Alice Wang: Solving the puzzle makes public health fun
May 27, 2016
Alice Wang, PhD, has a great elevator speech.
“Have you seen the movie Contagion?” she asks. “Kate Winslet’s character was an epidemic intelligence service officer — that’s what I do!”
Wang, who graduated from the Gillings School’s environmental sciences and engineering program in May 2015, began working for the Centers for Disease Control and Prevention (CDC) that July. Her position is a two-year fellowship with a focus on applied epidemiology.
Her placement on the CDC’s disaster epidemiology and response team, part of the health studies branch of the National Center for Environmental Health, has afforded Wang the opportunity to engage with a variety of different projects and enhance her statistical analysis system (SAS) and geographical information system (GIS) skills.

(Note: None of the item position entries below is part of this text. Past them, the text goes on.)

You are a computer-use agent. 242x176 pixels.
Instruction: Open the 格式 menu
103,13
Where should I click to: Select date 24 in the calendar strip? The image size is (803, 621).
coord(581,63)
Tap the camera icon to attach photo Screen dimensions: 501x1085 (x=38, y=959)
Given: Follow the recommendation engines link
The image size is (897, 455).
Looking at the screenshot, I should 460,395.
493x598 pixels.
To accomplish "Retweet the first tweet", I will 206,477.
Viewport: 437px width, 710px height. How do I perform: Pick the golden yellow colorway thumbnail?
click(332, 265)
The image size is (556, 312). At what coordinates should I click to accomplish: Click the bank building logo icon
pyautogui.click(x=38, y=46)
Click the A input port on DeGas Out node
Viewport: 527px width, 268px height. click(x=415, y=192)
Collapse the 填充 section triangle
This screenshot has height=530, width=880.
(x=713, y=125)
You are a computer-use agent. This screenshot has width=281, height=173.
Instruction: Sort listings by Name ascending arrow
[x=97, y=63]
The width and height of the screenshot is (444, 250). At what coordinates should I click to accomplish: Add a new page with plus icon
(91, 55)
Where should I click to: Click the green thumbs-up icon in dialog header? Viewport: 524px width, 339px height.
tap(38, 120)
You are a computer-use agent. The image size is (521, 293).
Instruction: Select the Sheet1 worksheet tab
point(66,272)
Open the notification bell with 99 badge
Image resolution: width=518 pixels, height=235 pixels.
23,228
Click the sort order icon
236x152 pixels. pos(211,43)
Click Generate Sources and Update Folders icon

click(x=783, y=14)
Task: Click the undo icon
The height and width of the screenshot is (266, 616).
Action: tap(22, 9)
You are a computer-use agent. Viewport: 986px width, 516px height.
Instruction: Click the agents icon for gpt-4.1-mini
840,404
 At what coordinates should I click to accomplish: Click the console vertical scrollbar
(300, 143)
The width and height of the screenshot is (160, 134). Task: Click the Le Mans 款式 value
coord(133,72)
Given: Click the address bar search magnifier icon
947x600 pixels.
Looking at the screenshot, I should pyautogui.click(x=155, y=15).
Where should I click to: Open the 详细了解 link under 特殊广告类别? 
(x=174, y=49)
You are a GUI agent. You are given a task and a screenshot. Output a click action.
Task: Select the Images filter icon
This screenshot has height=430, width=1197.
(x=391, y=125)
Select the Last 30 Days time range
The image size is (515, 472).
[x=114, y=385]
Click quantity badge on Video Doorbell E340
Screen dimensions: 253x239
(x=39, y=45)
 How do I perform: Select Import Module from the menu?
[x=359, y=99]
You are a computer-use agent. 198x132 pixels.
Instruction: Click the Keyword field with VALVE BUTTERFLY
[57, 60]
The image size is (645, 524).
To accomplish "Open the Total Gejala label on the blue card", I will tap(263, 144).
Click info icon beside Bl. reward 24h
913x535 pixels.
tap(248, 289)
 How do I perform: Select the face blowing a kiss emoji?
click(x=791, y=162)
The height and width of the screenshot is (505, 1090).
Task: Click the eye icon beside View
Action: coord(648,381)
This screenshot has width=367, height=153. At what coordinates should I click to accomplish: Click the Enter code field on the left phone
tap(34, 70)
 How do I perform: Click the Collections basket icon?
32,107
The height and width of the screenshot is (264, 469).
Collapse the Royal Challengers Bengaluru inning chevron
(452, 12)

On her latest international deployment, Wang traveled to Tanzania to help with cholera outbreak response. She spent two weeks in Dar es Salaam, working with the Ministry of Health and nonprofit partners to develop a water, sanitation and hygiene plan for rapid-response teams to share with local health offices.
Wang also traveled to the city of Mwanza for two weeks and visited households and cholera treatment centers to ensure that prevention and control measures were in place.
“A lot of what we did is common sense,” she explains, “but when limited by resources, hindered by politics and bogged down by logistics, the simplest tasks become challenges. Solving that puzzle is what makes public health fun.”
Most recently, the CDC deployed Wang to Flint, Mich., as part of the water response. “Responding to public health crises in our own country is very important, too,” she says.
This story originally was published in the Spring 2016 edition of Carolina Public Health Magazine.